===== Source material =====

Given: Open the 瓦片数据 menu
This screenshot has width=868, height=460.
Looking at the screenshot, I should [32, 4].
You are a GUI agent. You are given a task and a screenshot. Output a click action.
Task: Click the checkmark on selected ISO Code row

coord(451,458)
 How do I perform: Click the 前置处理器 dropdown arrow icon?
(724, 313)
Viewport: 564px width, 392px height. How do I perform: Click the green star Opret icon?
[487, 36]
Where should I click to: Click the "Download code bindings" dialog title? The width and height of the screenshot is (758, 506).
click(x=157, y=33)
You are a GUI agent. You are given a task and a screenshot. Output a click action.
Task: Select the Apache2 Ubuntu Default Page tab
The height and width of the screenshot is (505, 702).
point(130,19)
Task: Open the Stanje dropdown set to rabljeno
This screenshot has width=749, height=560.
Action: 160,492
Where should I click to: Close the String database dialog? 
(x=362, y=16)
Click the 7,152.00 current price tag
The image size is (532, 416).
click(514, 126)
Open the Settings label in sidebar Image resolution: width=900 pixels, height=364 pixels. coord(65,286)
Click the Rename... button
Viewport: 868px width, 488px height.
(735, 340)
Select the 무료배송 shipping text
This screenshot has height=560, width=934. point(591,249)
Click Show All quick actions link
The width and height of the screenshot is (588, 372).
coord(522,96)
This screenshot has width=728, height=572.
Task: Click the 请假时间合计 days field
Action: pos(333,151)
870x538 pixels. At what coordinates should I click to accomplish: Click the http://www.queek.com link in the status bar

=====

## Your assignment
Retype the material in full. Keep every character as it is.

## Task output
Given: Open the 瓦片数据 menu
This screenshot has width=868, height=460.
Looking at the screenshot, I should [32, 4].
You are a GUI agent. You are given a task and a screenshot. Output a click action.
Task: Click the checkmark on selected ISO Code row

coord(451,458)
 How do I perform: Click the 前置处理器 dropdown arrow icon?
(724, 313)
Viewport: 564px width, 392px height. How do I perform: Click the green star Opret icon?
[487, 36]
Where should I click to: Click the "Download code bindings" dialog title? The width and height of the screenshot is (758, 506).
click(x=157, y=33)
You are a GUI agent. You are given a task and a screenshot. Output a click action.
Task: Select the Apache2 Ubuntu Default Page tab
The height and width of the screenshot is (505, 702).
point(130,19)
Task: Open the Stanje dropdown set to rabljeno
This screenshot has width=749, height=560.
Action: 160,492
Where should I click to: Close the String database dialog? 
(x=362, y=16)
Click the 7,152.00 current price tag
The image size is (532, 416).
click(514, 126)
Open the Settings label in sidebar Image resolution: width=900 pixels, height=364 pixels. coord(65,286)
Click the Rename... button
Viewport: 868px width, 488px height.
(735, 340)
Select the 무료배송 shipping text
This screenshot has height=560, width=934. point(591,249)
Click Show All quick actions link
The width and height of the screenshot is (588, 372).
coord(522,96)
This screenshot has width=728, height=572.
Task: Click the 请假时间合计 days field
Action: pos(333,151)
870x538 pixels. At what coordinates should I click to accomplish: Click the http://www.queek.com link in the status bar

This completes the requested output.